# INSTRUÇÕES DO EXERCÍCIO
1. Indique cada pessoa citada nominalmente no texto sobre o PVE, com a função que o texto lhe atribui.
2. Conforme o texto sobre o PVE, em quantos municípios o programa acontece atualmente?
3. Redija a continuação do texto sobre o PVE a partir da última frase apresentada.

Joice Lamb, coordenadora pedagógica da Escola Profa. Adolfina J. M. Diefenthaler de Novo Hamburgo (RS)
Veja ao lado o momento em que Joice traz suas reflexões sobre o debate:
Por meio de parcerias com as prefeituras e as secretarias municipais de Educação, a proposta do PVE é contribuir para a melhoria da educação pública nos municípios, por meio da mobilização social das comunidades e da qualificação das práticas de gestão educacional e escolar, considerando o aperfeiçoamento de competências e habilidades profissionais.
Atualmente, ele acontece em 27 munícipios e atinge cerca de 600 gestoras(es) escolares. A ideia do Intercâmbio entre Gestores Escolares é justamente promover essa troca entre pares, como explica Luciana Franceschini, coordenadora do PVE:
Muitos diretores e coordenadores pedagógicos têm um trabalho muitas vezes solitário. O que nos motiva com essa ação é promover este encontro e proporcionar esse espaço de reflexão e de discussão sobre um tema que é comum a todos e que traz também respostas“.
Luciana Franceschini, coordenadora do PVE
Os relatos e perguntas que pautaram a conversa das duas especialistas ao longo da live foram coletados pela equipe do projeto com as(os) participantes, no ato da inscrição, garantindo assim que essas dúvidas das(os) gestoras(es) escolares de fato aparecessem na conversa do Intercâmbio.
“Uma coisa interessante que observamos foi uma tendência das escolas, mas não só delas, de achar que essa temática está relacionada apenas a pessoas com deficiência. Recebemos, por exemplo, muitas perguntas sobre pessoas com deficiência, inclusão, atendimento especial, enquanto sabemos que o tema é mais amplo. Estamos falando de estudantes – e professores – com apatia, com transtorno alimentar, sintomas de depressão. Então quisemos abordar a escola enquanto esse lugar de proteção e de garantia de direitos“, diz Luciana.
Heloísa Proença, formadora do PVE, também aponta uma das principais questões que encontrou entre as equipes gestoras com as quais trabalha:
Como o gestor escolar e o gestor da Secretaria se organizam para desenvolver um trabalho que seja competente, que valorize a aprendizagem e que, ao mesmo tempo, faça o acolhimento socioemocional dessas pessoas? Essa é uma grande dúvida e que a troca entre os pares pode trazer muita luz. Assim, mostramos para as equipes que não estão enfrentando um problema particularizado, mas sim coletivo”.

# INFORMAÇÕES FORNECIDAS
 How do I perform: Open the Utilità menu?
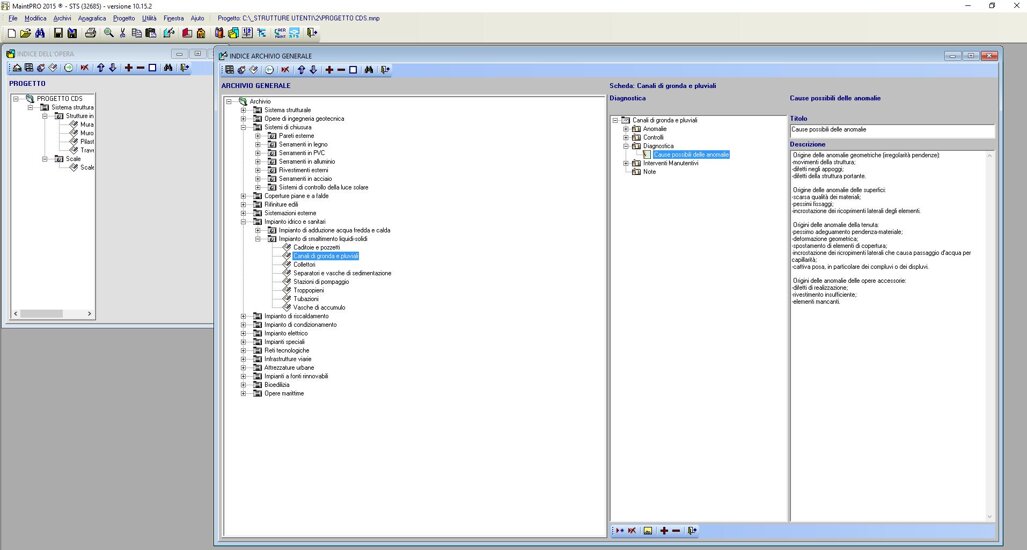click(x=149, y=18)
* * *
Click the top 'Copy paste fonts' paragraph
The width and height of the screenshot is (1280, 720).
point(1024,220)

# RESPOSTAS DAS TAREFAS
1.
Joice Lamb, coordenadora pedagógica da Escola Profa. Adolfina J. M. Diefenthaler de Novo Hamburgo (RS)
Luciana Franceschini, coordenadora do PVE
Heloísa Proença, formadora do PVE

2. Em 27 municípios.

3.
Heloísa Proença, formadora do PVE
Reflexão sobre a prática e apoio
Após a live – que teve apresentação da contadora de histórias Kiara Terra –, foram montados ainda grupos de trabalho com as(os) participantes, para que pudessem continuar conversando sobre o tema.
Luana Hussar, coordenadora pedagógica da Escola Municipal Professor Octávio Muller Filho, localizada em Capão Bonito, interior de São Paulo, participou do Intercâmbio e acredita que o encontro foi muito proveitoso.
Ainda que já realizasse ações de acolhimento às crianças, como atividades de leitura e brincadeiras, e com as(os) professoras(es), ela conseguiu ter inspirações para realizar mais trabalhos nesse sentido em sua instituição:
Durante a pandemia, nós buscávamos incentivar os professores, a autoestima deles, seja com uma música, uma brincadeira, um momento de escuta nas reuniões on-line. Apesar de já gostar de acolher, o Intercâmbio me permitiu parar e refletir sobre a minha prática. Será que eu ouço mesmo o professor? Será que não precisamos de mais parceria com outros órgãos (de saúde e assistência social) para nos apoiar? Afinal, há muitas habilidades que nós, educadores, não temos. Falar de saúde mental também requer o apoio de outros profissionais”, diz.